“Vanno riconosciuti salari insufficienti e carichi di lavoro, salari e diritti eccessivi” – .

“Vanno riconosciuti salari insufficienti e carichi di lavoro, salari e diritti eccessivi” – .
“Vanno riconosciuti salari insufficienti e carichi di lavoro, salari e diritti eccessivi” – .

“Fuga dal lavoro nelle Marche”

Salari insufficienti, carichi di lavoro eccessivi e turni interminabili sono la triade fatale che rende “patologico” il lavoro nel turismo. Nessuna via di fuga quindi da un lavoro inspiegabile, nessun enigma irrisolto. Occorrono interventi chiari su due direttrici: salari e diritti; quelli di sempre.

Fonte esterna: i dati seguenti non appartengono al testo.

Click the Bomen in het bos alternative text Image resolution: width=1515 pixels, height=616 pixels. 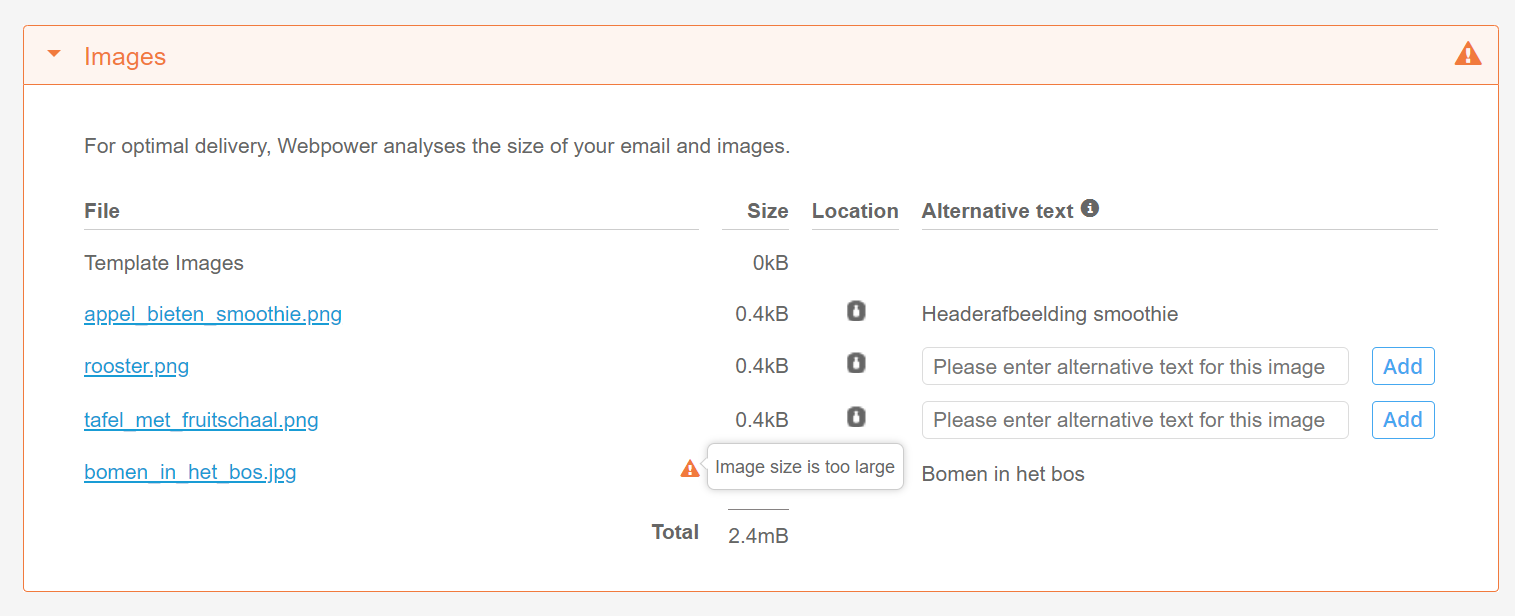1003,474
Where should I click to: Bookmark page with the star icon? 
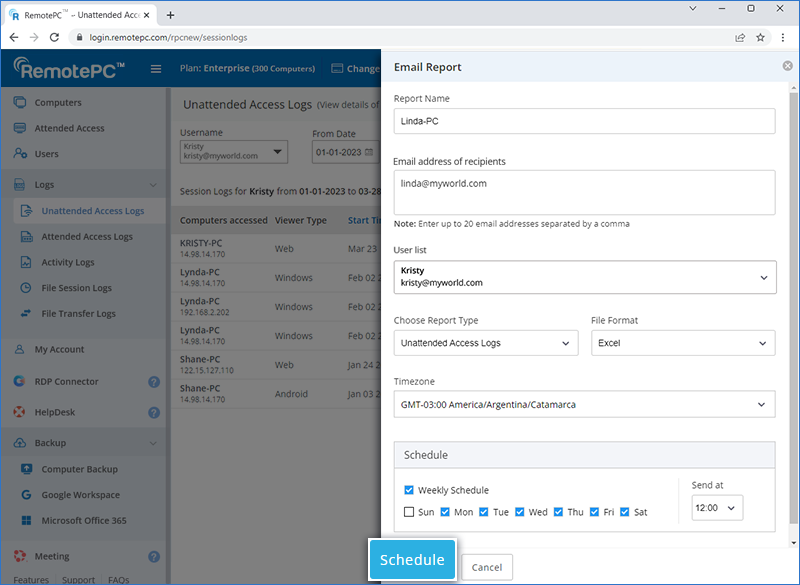pyautogui.click(x=760, y=37)
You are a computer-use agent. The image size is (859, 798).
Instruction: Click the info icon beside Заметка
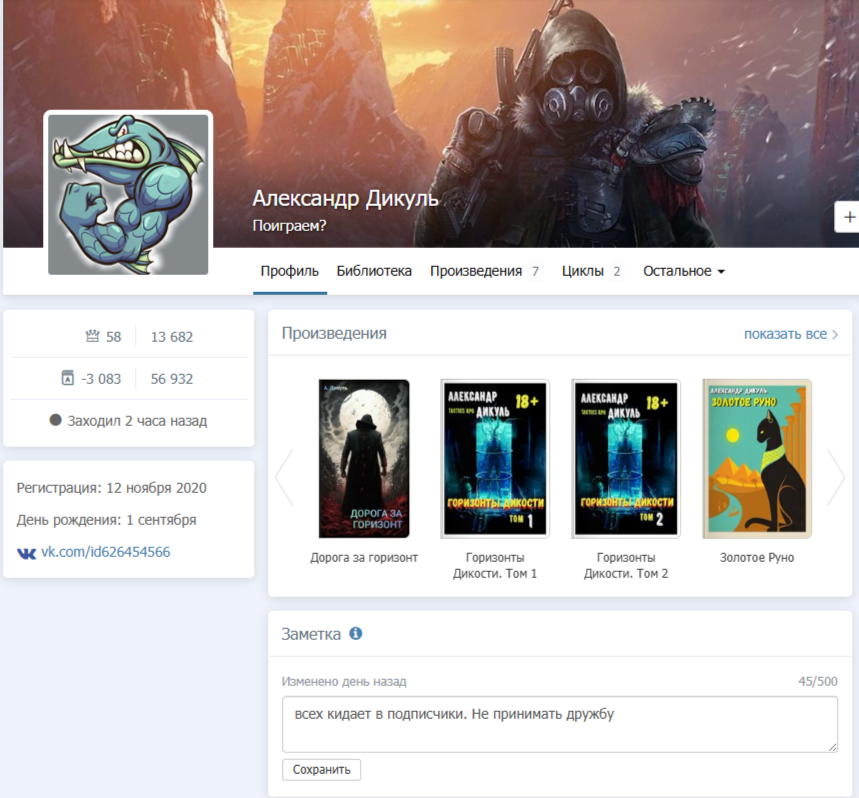355,634
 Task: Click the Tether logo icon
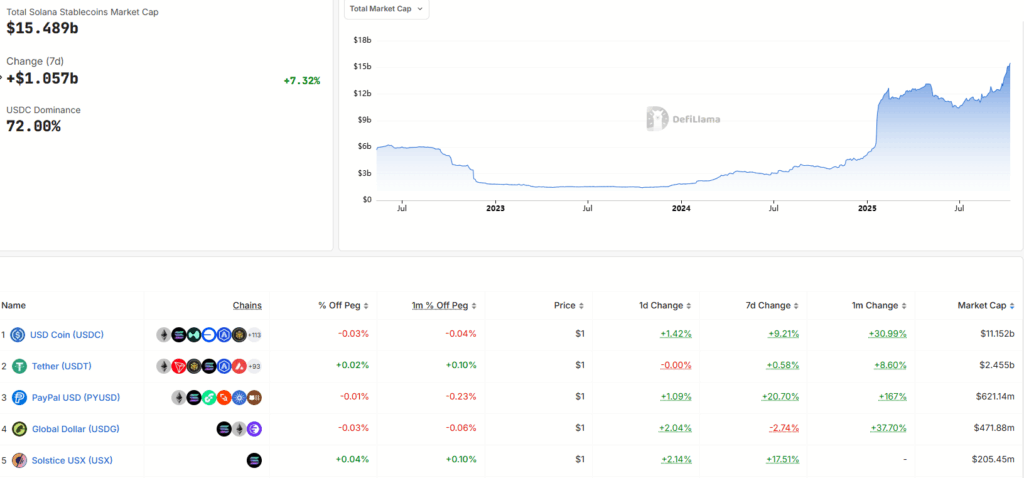coord(18,366)
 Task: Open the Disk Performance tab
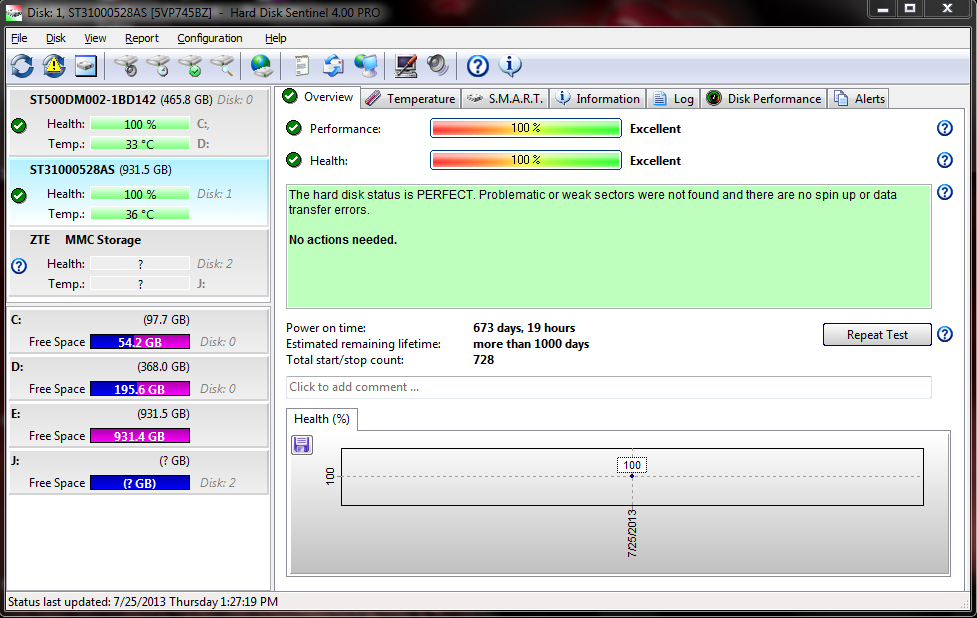[x=764, y=98]
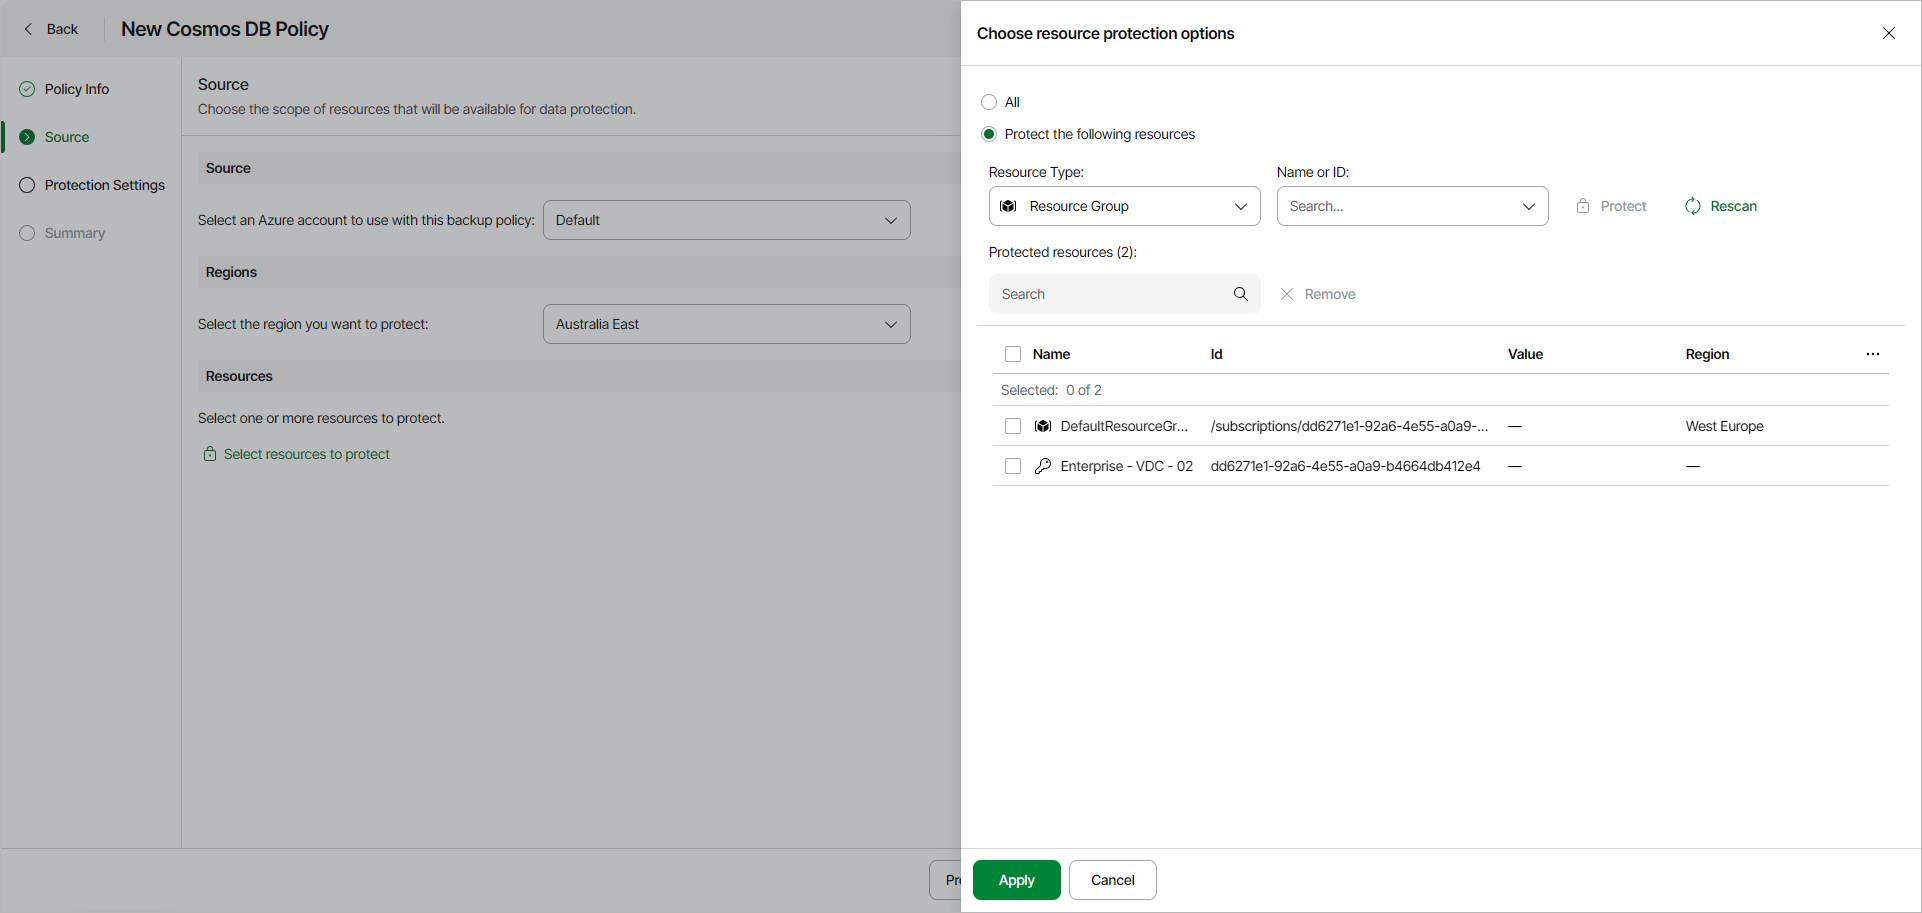
Task: Click the protected resources Search field
Action: [1112, 294]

Le storie di giovani e anziani che si incontrano a fine stagione sono ancora fatte di fatica, irregolarità, vessazioni, giornate di lavoro che durano poco se viste dalla busta paga, ma che vanno ben oltre le 48 ore. una settimana nelle narrazioni di chi sceglie di cercare lavoro altrove.
Anche il lavoro stagionale nel turismo che fatica a qualificarsi se dura meno di due mesi era un lavoro di “transizione”. “Fare la stagione”, come veniva definito, era uno sforzo limitato e accettabile perché permetteva di raccogliere risorse anche modeste prima di iniziare gli studi universitari o in attesa di un lavoro più stabile.

Alla fine, quell’esperienza era spesso strutturata nel tempo e il lavoro intermittente accompagnava il percorso di studi o altri lavori a tempo determinato nel resto dell’anno, perché quella flessibilità era ancora accettabile. In altre parole, si guadagnava bene e il sistema di disoccupazione precedente alla riforma del 2015 consentiva di ammortizzare meglio i periodi di non lavoro per chi si trovava, per scelta o necessità, a ripetere l’esperienza del lavoro stagionale.

Ma la combinazione di pandemia e crisi energetica, che ha colpito ancora più duramente questo settore, ha massimizzato la ricerca di una rapida ripresa per le tante piccole imprese che compongono il tessuto imprenditoriale del turismo marchigiano. Insomma, poche azioni virtuose e tanti tagli al costo del lavoro pagato solo a metà: le buste paga ci sono, ma per molte meno ore di quelle effettivamente lavorate e se la vertenza sindacale dà sollievo economico a chi sceglie di farlo farsi giustizia con le proprie mani, non incentiva certo il lavoro nel turismo. Tanti giovani, quelli che la campagna mediatica che si apre ogni anno all’inizio della bella stagione definisce “colpiti” dalla poca voglia di lavorare, preferiscono riadattare i propri consumi piuttosto che essere occupati a tempo indeterminato da lavori pesanti e mal retribuiti perché la rete di tutela familiare ci permette ancora di non dover accettare quei compromessi dove lo straordinario diventa lavoro gratuito e dove non c’è contenuto professionale.

Il turismo nelle Marche deve necessariamente ripensarsi e liberarsi dai vincoli di una stagione troppo breve per offrire occupazione stabile e la politica deve occuparsi di questo anziché perdersi nella ricerca di testimonial eccezionali. La valorizzazione delle attrattive locali, il miglioramento delle infrastrutture e dei servizi sono la strada maestra da percorrere insieme ad un imprescindibile cambiamento culturale. La domanda di lavoro corrisponde all’offerta quando il lavoro è equamente retribuito e quando il contenuto professionale del lavoro offerto è adeguato. Il disallineamento del mercato del lavoro non può essere superato con gli slogan.

Le associazioni datoriali interpellate sui giornali in questi giorni devono orientare i propri iscritti non solo verso il pieno rispetto dei contratti nazionali, ma anche di cogliere l’opportunità di costruire insieme un contratto integrativo che coniughi le esigenze del settore con quelle del lavoro. Retribuzione, formazione, migliore gestione dei tempi di vita e di lavoro, welfare aziendale sono i possibili contenuti dell’accordo che ora non possono essere ignorati se non si vogliono lasciare gli ombrelli chiusi. Filcams Cgil – Fisascat Cisl e Uiltucs Uil formuleranno una richiesta di incontro con le associazioni datoriali e la Regione Marche per passare dalla denuncia al fatto, perché l’estate non aspetta e nemmeno i lavoratori.